What is required:
From the passage on Weber's ideal bureaucracy, pull out the portion starting with "Weber provides 6" and going on through "in that position.", copied word for word.

— start of Source text —

A little more on the details of the Ideal Bureaucracy Structure below.

I've gone on long enough without filling in the outline that I've painted of IBS. Here are some of the nuts and bolts:

Weber provides 6 specific features of the IBS (he calls it the Modern Bureaucracy) including:

  1. The principle of fixed competencies
  2. The principle of hierarchically organized positions
  3. Actions and rules are written and recorded
  4. In-depth specialist training needed for agents undertaking their position
  5. The position is full time and occupies all the professional energy of the agent in that position.
  6. The duties of the position are based on general learnable rules and regulation, which are more or less firm and more or less comprehensive

Weber goes on to argue that a particular type of agent, a beamte, is needed to fulfill the various positions specialization demands for processing information and executing actions. So what does the position or role of the beamte demand?

— end of Source text —
— start of Dataset entries —

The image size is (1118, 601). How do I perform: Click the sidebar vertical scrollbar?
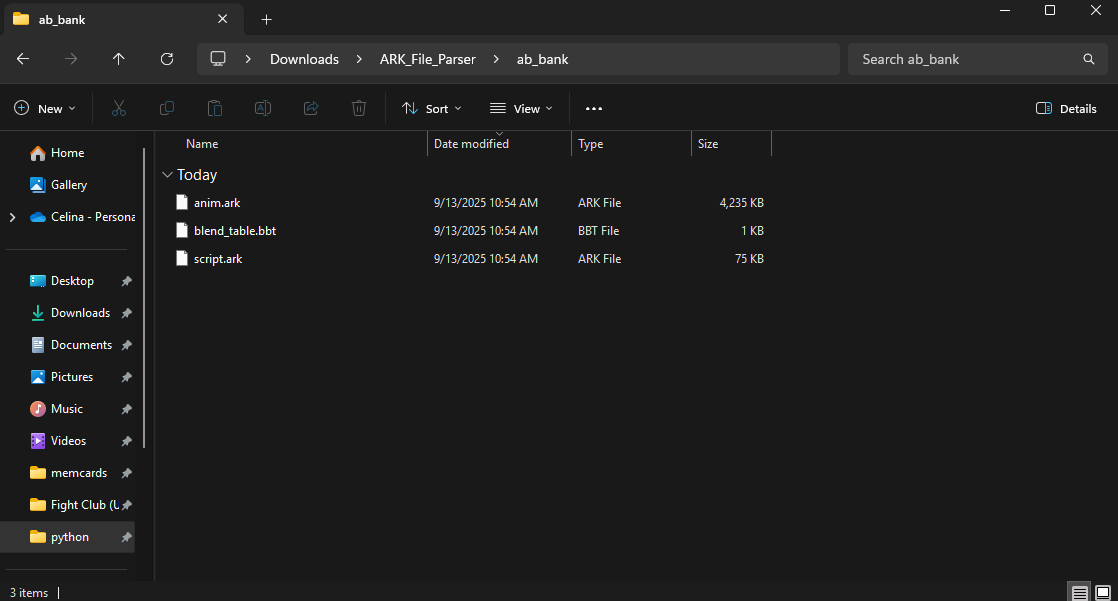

— end of Dataset entries —
— start of Dataset entries —

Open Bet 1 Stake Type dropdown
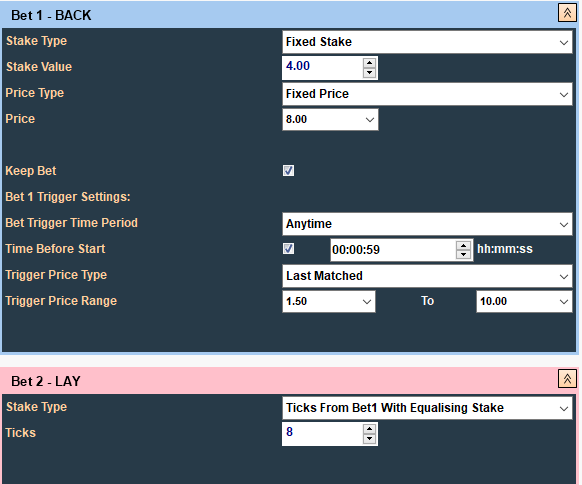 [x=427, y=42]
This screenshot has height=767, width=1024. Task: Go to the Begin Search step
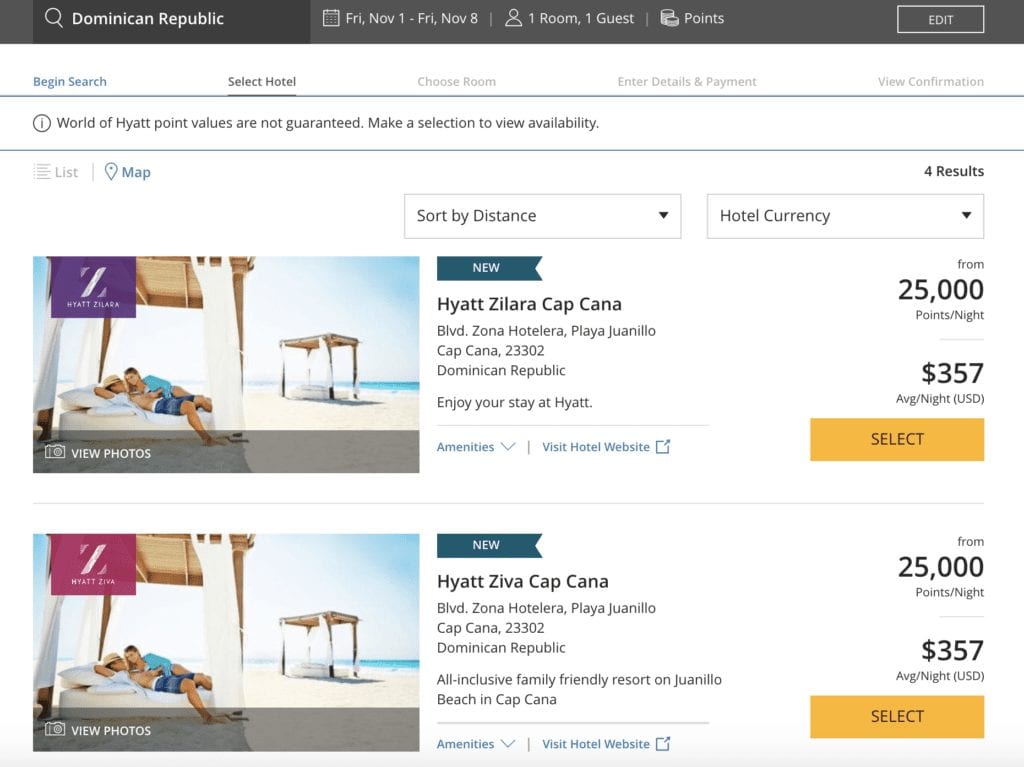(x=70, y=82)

— end of Dataset entries —
— start of Dataset entries —

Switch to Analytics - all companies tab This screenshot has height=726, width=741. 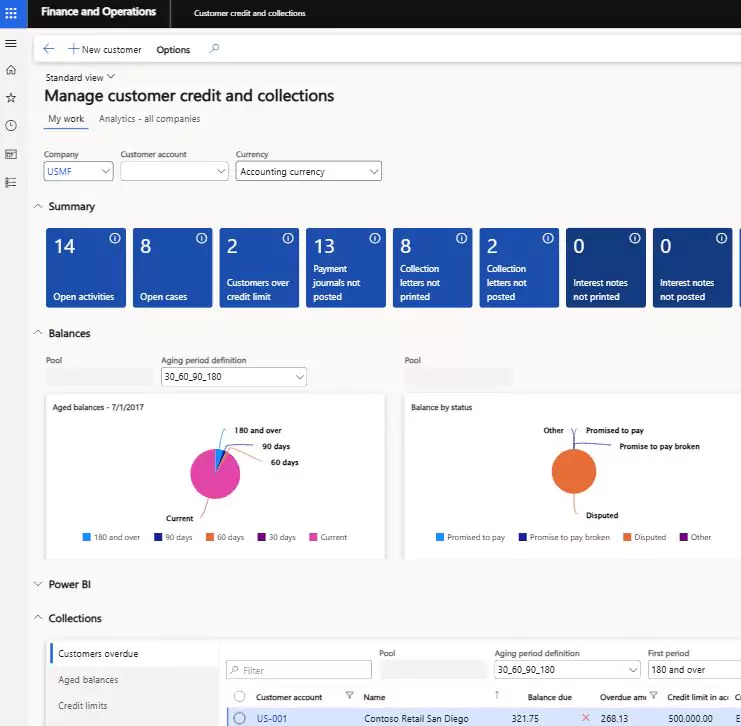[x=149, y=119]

— end of Dataset entries —

Task output:
Weber provides 6 specific features of the IBS (he calls it the Modern Bureaucracy) including:

  1. The principle of fixed competencies
  2. The principle of hierarchically organized positions
  3. Actions and rules are written and recorded
  4. In-depth specialist training needed for agents undertaking their position
  5. The position is full time and occupies all the professional energy of the agent in that position.